To build it, Dupin has assembled an unusual team: an eighth-grade Spanish teacher, two college professors, a health-care administrator, a medical school instructor, an architect, a physician and the president of a company that makes modular housing.
The new company, N2Care, has won $100,000 in public grants, although the Blacksburg-based venture is still searching for private investors and has no full-time employees. In any case, N2Care appears to be on its way.Idea gets boost
Without even building a prototype or hiring lobbyists, Dupin and his team managed to persuade the Virginia General Assembly to pass legislation almost unanimously this year that supersedes local zoning laws in the state and allows families to install such a dwelling on their property with a doctor's order. The first of two prototypes is expected to be rolled out in June. Dupin said the first will be named "Katie," in honor of the woman he met long ago in Northern Virginia.
The enterprise has received backing from the Virginia Tech Corporate Research Center, a collaborative effort between the university and 140 companies to develop commercial technologies.

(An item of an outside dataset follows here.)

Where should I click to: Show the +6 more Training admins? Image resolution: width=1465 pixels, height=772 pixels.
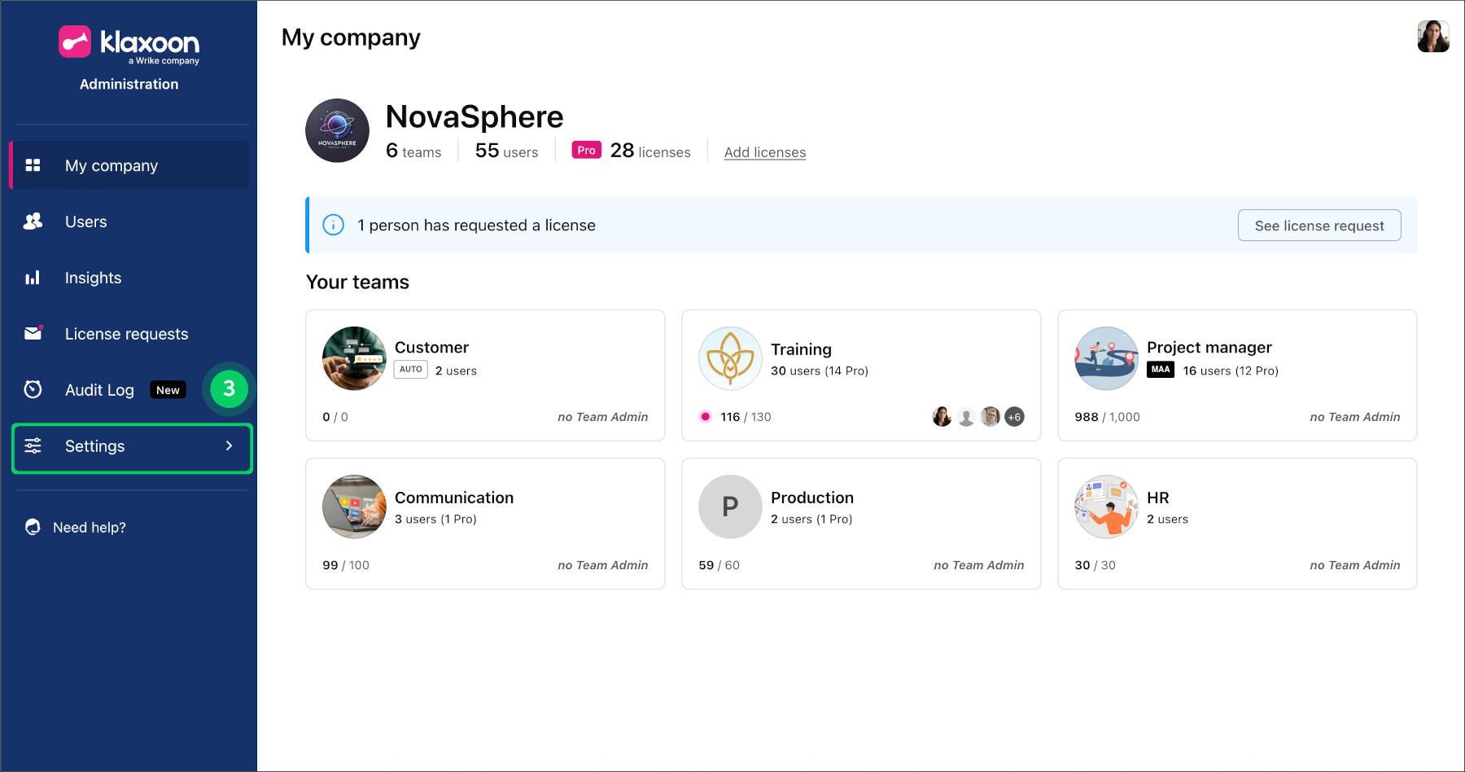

The university is helping with high-tech applications, such as computer technology to create a "virtual companion" -- named Sydney, after Dupin's granddaughter -- who would appear on a screen and remind the occupant to take medications.
"Personally, I believe it really potentially could have a huge impact on revolutionizing health care," said Janis P. Terpenny, a Virginia engineering professor who is working with Dupin.
The Tobacco Indemnification and Community Revitalization Commission, whose mission is to create jobs using national tobacco settlement money, gave its blessing to the venture Feb. 16 with a $50,000 dollar-for-dollar grant. The money is to be matched by Charlotte County, where the manufacturing is to be done, with the expectation that the company will build enough models to create jobs in a place where unemployment reached 10.4 percent in February.
But the biggest boost came from the state government. Unable to pay for lobbyists, Dupin and others worked the state Capitol themselves, using templates found online to draft the bill's language. They promised no campaign contributions. Anyway, they said, they could not afford to contribute to political causes. The Virginia Public Access Project, a nonprofit group that tracks campaign giving and expenditures, affirmed the assertion that no donations were made.
House Majority Leader H. Morgan Griffith (R-Salem), who sponsored HB 1307, clearing the way for the dwellings, said he thinks the legislation will prove to be one of the most significant measures enacted this year. "The only thing I regret is that I don't have money to invest in the company," Griffith said.
The law defines the MEDcottages as "temporary family healthcare structures" that can be placed only on the properties of single-family homes and occupied only by a relative who is physically or mentally impaired, as certified by a physician. The structures must be less than 300 square feet and conform to local regulations governing sheds or garages. They must be removed within 30 days after the occupant dies, moves or no longer needs to receive care in the dwelling.
Gov. Robert F. McDonnell (R), who signed the bill April 14, will travel to Salem for a ceremonial signing. The law takes effect July 1.
Dupin, whose grandfather, father, brother and son are clergy members, said he is not interested in the money.
The church's entire annual budget is $178,295, and he said he makes about what the 20 public school teachers in his congregation make. He takes seriously the Methodist heritage of Christianity in action, emphasizing social transformation as well as salvation.
He is also a believer in transparency, often sharing more about the project with potential competitors than his director of operations, Susan Conn, thinks is prudent.
"The most profound effect of transparency is the gift of being able to collaborate," he said.